Sure! Here are a few references, but do not ask me for more, please - It's effortless to find similar data around
Diving Medicine for Scuba Divers (2015), 86% of divers are alone when they die:
Other references:
Here's a summary from a DAN study (last link); it is interesting, but surely if you want to have more insights, you need more data:
View attachment 773768
In less than 30% of deaths, the buddy was present; in all other cases, there was no buddy (either because the diver was intentionally solo or they became solo for some reason).
Notice that 12% of fatalities happened to divers who started the dive alone; now, I cannot say the percentage of dives intended to be solo dives, but I wonder whether it is less than 12%... That would be significant, although not conclusive.
Hi Ginti, I think you're misunderstanding this data.
First of all. It's not helpful to chuck '
seperated' and '
solo' in one group as you did in your initial post. I think you need to read the actual reports to see why.
I'll give you a few examples of typical scenarios that have happened more than once (you can find these in the DAN reports over and over again):
1. Diver likely had a medical issue on den descent or in bad viz and or current and gets seperated due to the medical issue. The diver is either found dead or remains missing. in many of these cases the divers was an older person.
2. Solo diver is a novice at what he is doing. For instance, new rebreather, new dpv and doesn't use a checklist. deliberately or forgets and drowns due to hypoxia.
3. Solo diver goes on a night dives while intoxicated and is found dead.
4. Untrained solo diver is found dead.
The first type was not a solo related issue.
The second, third and fourth type diver made a reckless and deliberate decision to do something highly risky. That's not a solo issue. If you go out drunk or untrained or decide you don't need a checklist and you do it with a buddy, it's not save either.
It's seems to me you
knew solo diving is super dangerous and set out to prove your opinion by reading headlines.
I find the that statement that 86% of diver die alone is very misleading when talking about solo diving. Getting seperated from your buddy is a much larger group than actula solo diver.

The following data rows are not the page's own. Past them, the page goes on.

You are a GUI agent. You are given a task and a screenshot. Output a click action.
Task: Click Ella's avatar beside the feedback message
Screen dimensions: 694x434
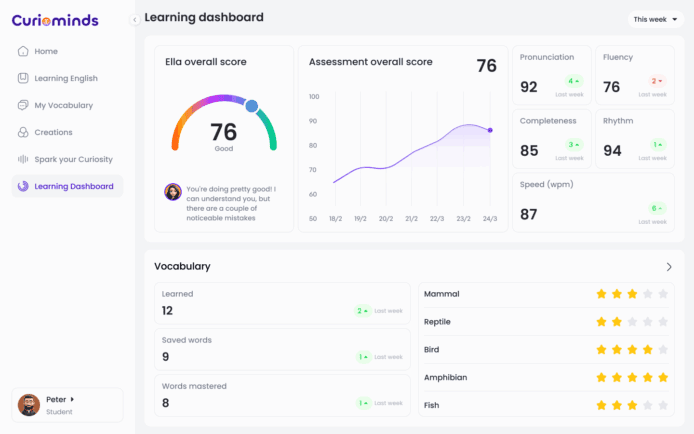click(173, 192)
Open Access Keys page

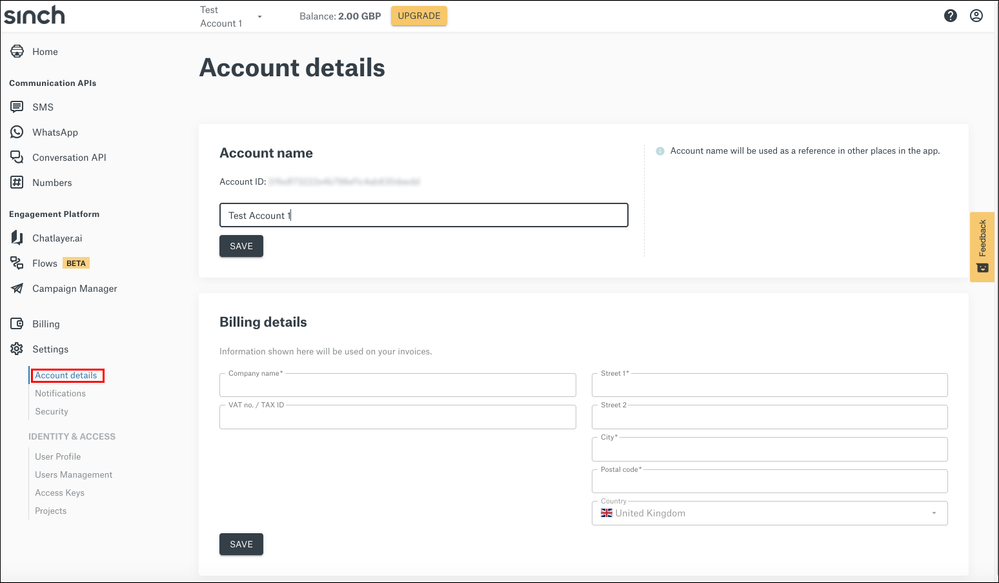pyautogui.click(x=60, y=493)
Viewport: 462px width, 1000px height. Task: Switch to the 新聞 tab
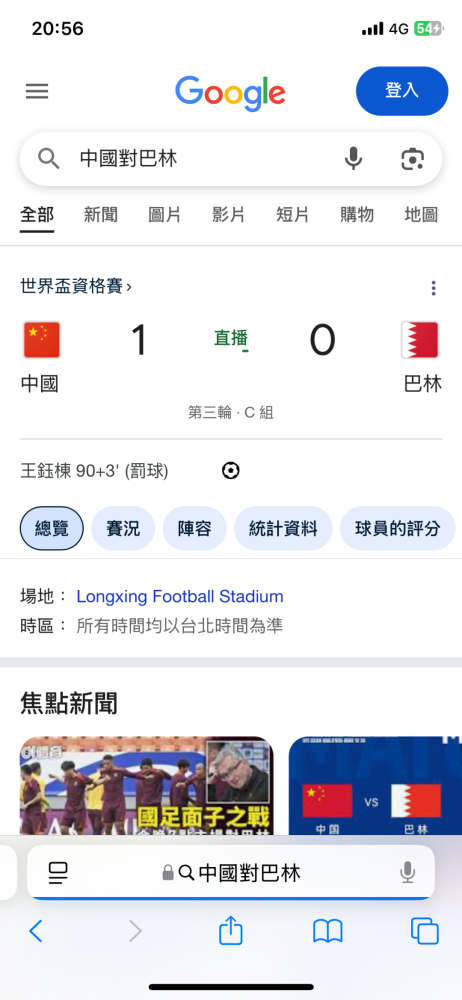tap(101, 214)
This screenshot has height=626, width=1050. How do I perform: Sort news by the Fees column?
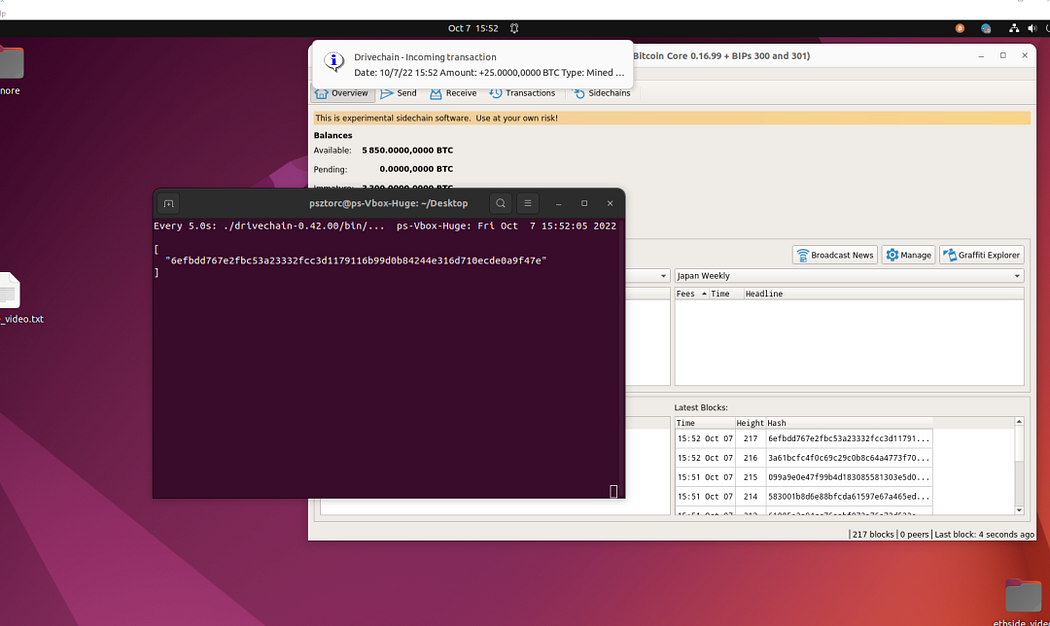pos(686,294)
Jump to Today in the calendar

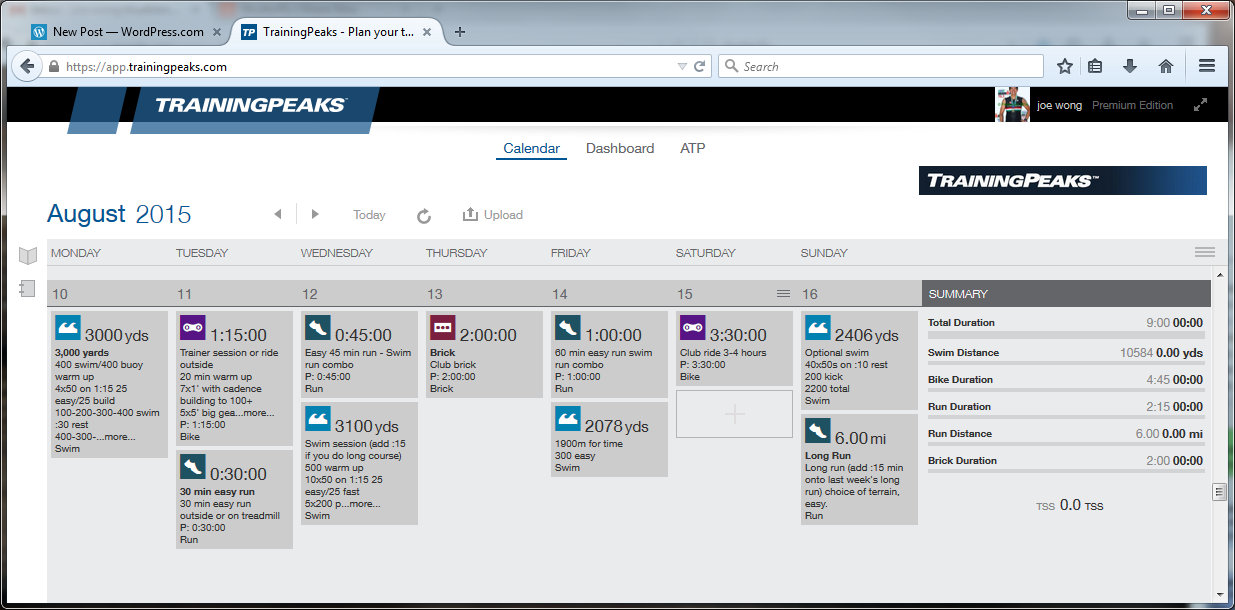click(369, 215)
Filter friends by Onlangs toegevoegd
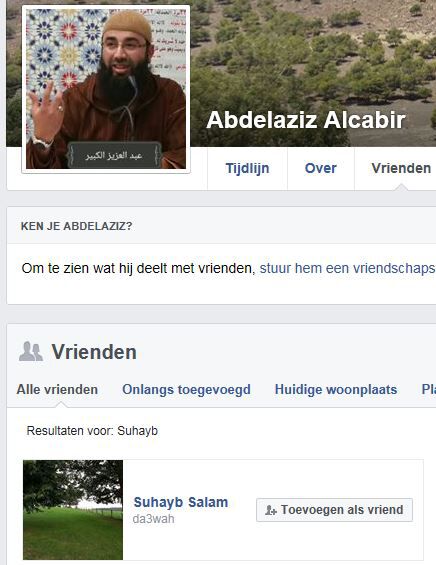Screen dimensions: 436x565 (x=186, y=390)
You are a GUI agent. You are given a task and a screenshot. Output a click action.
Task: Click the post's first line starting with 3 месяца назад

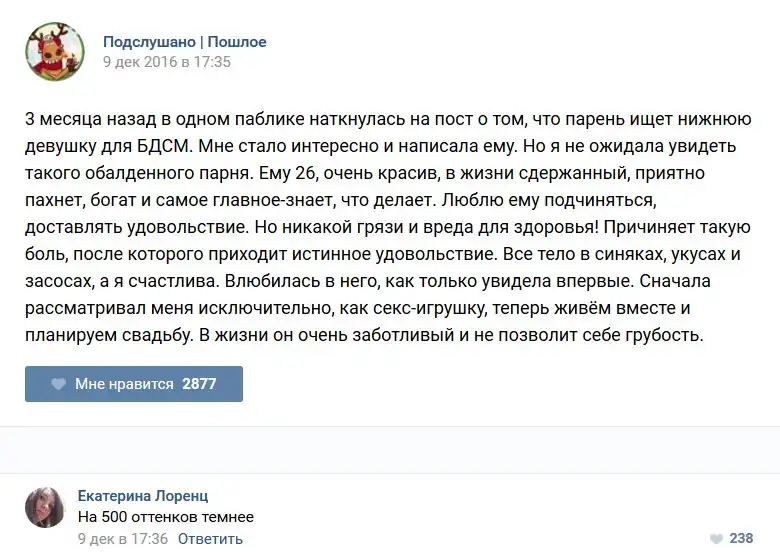[388, 119]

If you could actually find accident reports in which the solo part was either the cause or a major contributing factor, it would be interesting to read. I'm sure there are some but even though I have read many reports, I'm not sure I've ever found one of those.
I other words, can you find me a accident report, were a trained and experienced diver, with a not-wacky dive plan had an solo accident?
I hope you're not taking this as an attack, but I think your wrong and the data your posted doesn't support your claim at all. I think this is perpetuating an old wives tale.
When I look at the data I see something different. Too me it looks like the people who are more prone to die diving are older divers, divers that don't dive a lot and older divers that don't dive regularly and go below 100 feet or so. Not solo divers that dive a lot and do it conservatively.
If anyone actually has data that shows solo diving for experienced divers to be more dangerous than buddy diving, I'd love to see it.
Just FIY, I think diving with a good buddy is the ideal way to go and likely the safest. But in reality not every buddy will make a dive saver.